The state of the fashion industry is revealed in the comprehensive report “The Future of Fashion Traceability: Sustainability and Supply Chains in 2026 and Beyond”.
This report, produced in partnership with Sourcing Journal, sheds light on the industry's current progress and gaps, with a look toward future strategies surrounding traceability.
Get your copy for all the results and insights from our exclusive fashion industry survey. This is the report no fashion industry professional should be without.
Key insights for fashion traceability
Protecting brand reputation is the main driver for traceability, followed by consumer demand and regulatory requirements.
Nearly half of businesses have visibility into Tier 4 (raw materials).
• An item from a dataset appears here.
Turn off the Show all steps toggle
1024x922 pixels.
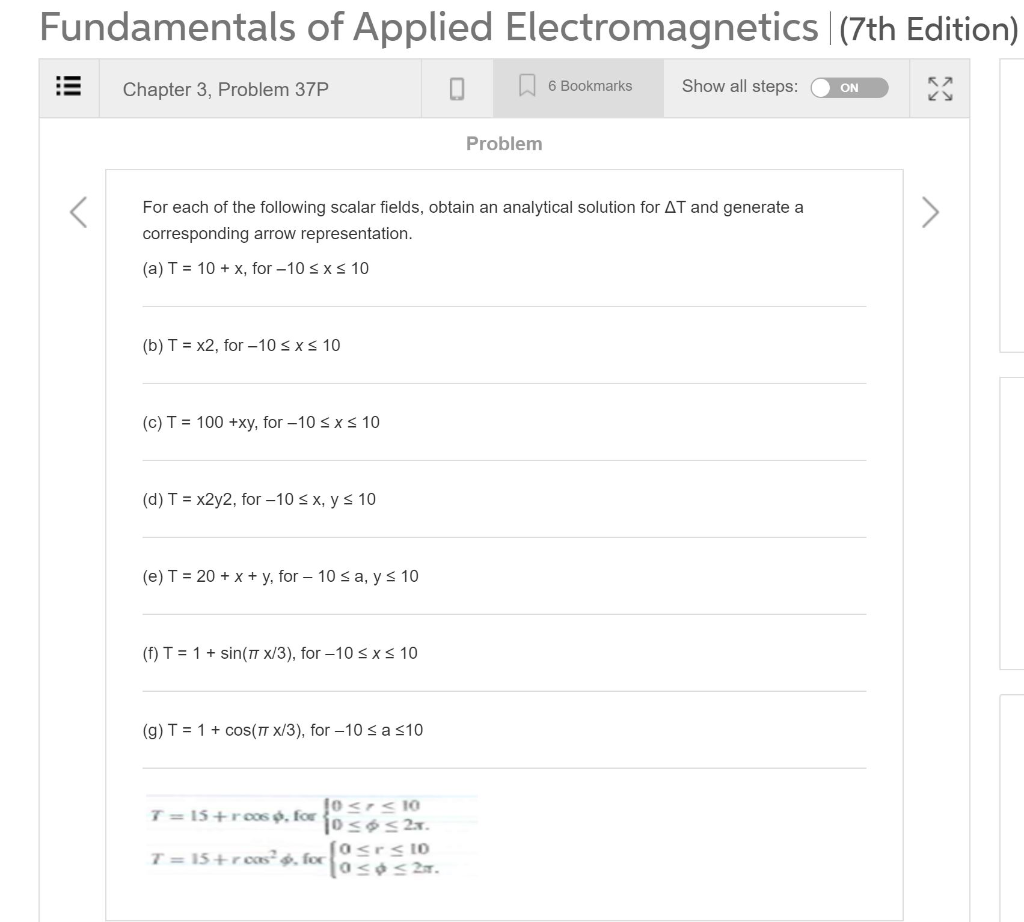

Cotton has the highest percentage of end-to-end visibility.
Over half of businesses increased their traceability investment in the past 2 years, and 56% plan to increase it in the next 2 years – 17% significantly.

Behind the report:
Background and methodology
With product and material traceability becoming ever more important for cotton, fashion and apparel businesses, we wanted to understand not just the state of the sector today, but also what the future held.
Oritain partnered with Sourcing Journal to survey more than 450 fashion industry professionals during July-August 2025.
Of these, 30% were brands, 23% were retailers, 8% were manufacturers, 5% were sourcing, 3% were mills, and 31% were other.
The results were independently analyzed and key insights collected in this report and The Future of Fashion Traceability webinar.
Takeaway 1:
Spotlighting the preparation gap
While 61% say traceability will be extremely/very important in 3-5 years, only 44% are actually verifying their current data.
This reveals a troubling gap between intention and action. It raises significant vulnerabilities for businesses as unverified claims may not withstand regulatory or public scrutiny.
Takeaway 2:
Innovations lacking investment
The main innovations businesses are watching are real-time supplier mapping (34% of businesses), legislation (31%), and digital product passports (31%).
While half of businesses are watching or researching emerging traceability innovations, only 16% are actively investing right now.